R.E.M.’s new single, “Imitation of Life,” is the biggest hit you won’t hear on the radio this summer. The track is reminiscent of the band’s commercial peak in the early ’90s, with a sing-along chorus, neon keyboards, and a melodic structure similar to songs on 1992’s Automatic for the People. Unfortunately, the track might not be enough to revive a band that, after 20 years, has managed to sink itself back into relative obscurity.
After Out of Time, their mainstream breakthrough, and the sorely underrated Monster, R.E.M. released the brilliant yet largely ignored New Adventures in Hi-Fi and the lethargic Up, an album that rarely rocked enough to induce humming. But the band’s new album, Reveal, is laden with the kinds of songs you’ll want to sing along to upon first listen. Many of the tracks find Michael Stipe displaying what seems to be a renewed sense of melody. Tracks like the fervent “She Just Wants to Be” give the band a fully fleshed-out sound for the first time in years.

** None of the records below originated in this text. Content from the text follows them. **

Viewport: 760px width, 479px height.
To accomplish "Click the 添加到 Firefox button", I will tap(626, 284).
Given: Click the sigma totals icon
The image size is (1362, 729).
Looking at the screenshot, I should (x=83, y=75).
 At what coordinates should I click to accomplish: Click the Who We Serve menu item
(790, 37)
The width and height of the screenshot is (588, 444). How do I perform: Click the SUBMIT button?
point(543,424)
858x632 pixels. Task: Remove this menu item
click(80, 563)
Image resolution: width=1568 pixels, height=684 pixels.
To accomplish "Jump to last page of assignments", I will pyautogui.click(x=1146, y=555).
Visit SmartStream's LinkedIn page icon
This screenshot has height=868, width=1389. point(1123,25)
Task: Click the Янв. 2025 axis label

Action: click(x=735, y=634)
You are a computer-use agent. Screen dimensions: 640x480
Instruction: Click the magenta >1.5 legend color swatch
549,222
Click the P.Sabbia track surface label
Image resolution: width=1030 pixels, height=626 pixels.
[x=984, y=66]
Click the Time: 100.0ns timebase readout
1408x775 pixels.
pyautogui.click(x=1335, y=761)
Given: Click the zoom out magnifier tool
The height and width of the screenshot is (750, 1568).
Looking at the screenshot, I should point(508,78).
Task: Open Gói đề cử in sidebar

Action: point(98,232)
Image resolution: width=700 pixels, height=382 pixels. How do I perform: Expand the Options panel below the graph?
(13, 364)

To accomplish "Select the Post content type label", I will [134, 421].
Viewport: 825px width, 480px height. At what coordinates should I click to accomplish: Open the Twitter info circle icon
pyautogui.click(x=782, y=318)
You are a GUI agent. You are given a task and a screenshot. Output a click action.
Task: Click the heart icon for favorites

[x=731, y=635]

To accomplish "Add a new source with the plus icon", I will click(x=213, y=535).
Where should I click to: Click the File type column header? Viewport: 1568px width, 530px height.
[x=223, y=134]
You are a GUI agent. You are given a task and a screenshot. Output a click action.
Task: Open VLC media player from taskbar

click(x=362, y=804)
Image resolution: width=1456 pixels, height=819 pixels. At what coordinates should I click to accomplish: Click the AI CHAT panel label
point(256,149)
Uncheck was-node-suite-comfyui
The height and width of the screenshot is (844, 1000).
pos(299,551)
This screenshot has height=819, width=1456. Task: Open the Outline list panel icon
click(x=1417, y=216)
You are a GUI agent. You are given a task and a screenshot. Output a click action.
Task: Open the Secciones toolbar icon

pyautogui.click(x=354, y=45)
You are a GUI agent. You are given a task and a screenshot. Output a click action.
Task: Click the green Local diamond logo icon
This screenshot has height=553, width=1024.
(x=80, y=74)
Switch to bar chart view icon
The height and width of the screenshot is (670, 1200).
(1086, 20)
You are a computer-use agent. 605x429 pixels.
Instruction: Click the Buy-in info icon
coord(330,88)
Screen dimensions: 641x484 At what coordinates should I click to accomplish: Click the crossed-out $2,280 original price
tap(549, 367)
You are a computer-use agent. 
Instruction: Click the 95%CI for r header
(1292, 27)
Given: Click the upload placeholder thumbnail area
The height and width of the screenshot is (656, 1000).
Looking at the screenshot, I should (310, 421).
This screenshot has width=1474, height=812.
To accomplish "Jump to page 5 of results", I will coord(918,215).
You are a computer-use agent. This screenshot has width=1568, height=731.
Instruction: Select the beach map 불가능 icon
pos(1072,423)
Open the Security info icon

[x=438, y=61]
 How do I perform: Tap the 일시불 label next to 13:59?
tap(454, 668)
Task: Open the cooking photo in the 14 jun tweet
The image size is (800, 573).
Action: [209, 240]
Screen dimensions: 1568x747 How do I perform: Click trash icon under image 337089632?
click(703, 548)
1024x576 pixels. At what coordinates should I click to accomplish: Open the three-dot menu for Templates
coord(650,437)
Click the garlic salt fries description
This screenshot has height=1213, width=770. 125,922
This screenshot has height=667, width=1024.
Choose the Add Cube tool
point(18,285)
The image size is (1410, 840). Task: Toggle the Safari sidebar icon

Like Up, considered a commercial disappointment, Reveal is drizzled with electronica-lite, only this time the effects are less abstract. The gorgeous and solemn “I’ve Been High” features lone guitar chords injected with a flurry of cybernetic bleeps, with Stipe singing “I’ve forgotten how this feels” as if he’s just recently recalled the magic of songwriting. “The Lifting” is intensely meditative, its introspection set to a subtle electronic backdrop: “You have watched, on repeat/The story of your life/Across the ceiling.”
Elsewhere, however, Stipe’s lyrics fail to rise above mediocrity. “I’ll Take the Rain” uses its title, for example, as a metaphor for being a door mat in a dysfunctional relationship. And like Up, Reveal generally plods along languidly. “Saturn Return” features a Björkian symphony of drum machines and electronic minimalism, but the track is ultimately anti-climactic, bubbling its way up the side of the pot yet never coming to a boil. Songs like the Beatles-esque “Summer Turns to High,” which is chock-full of childhood nostalgia, reveal an album that is, despite electronic elements, more vintage than anything else.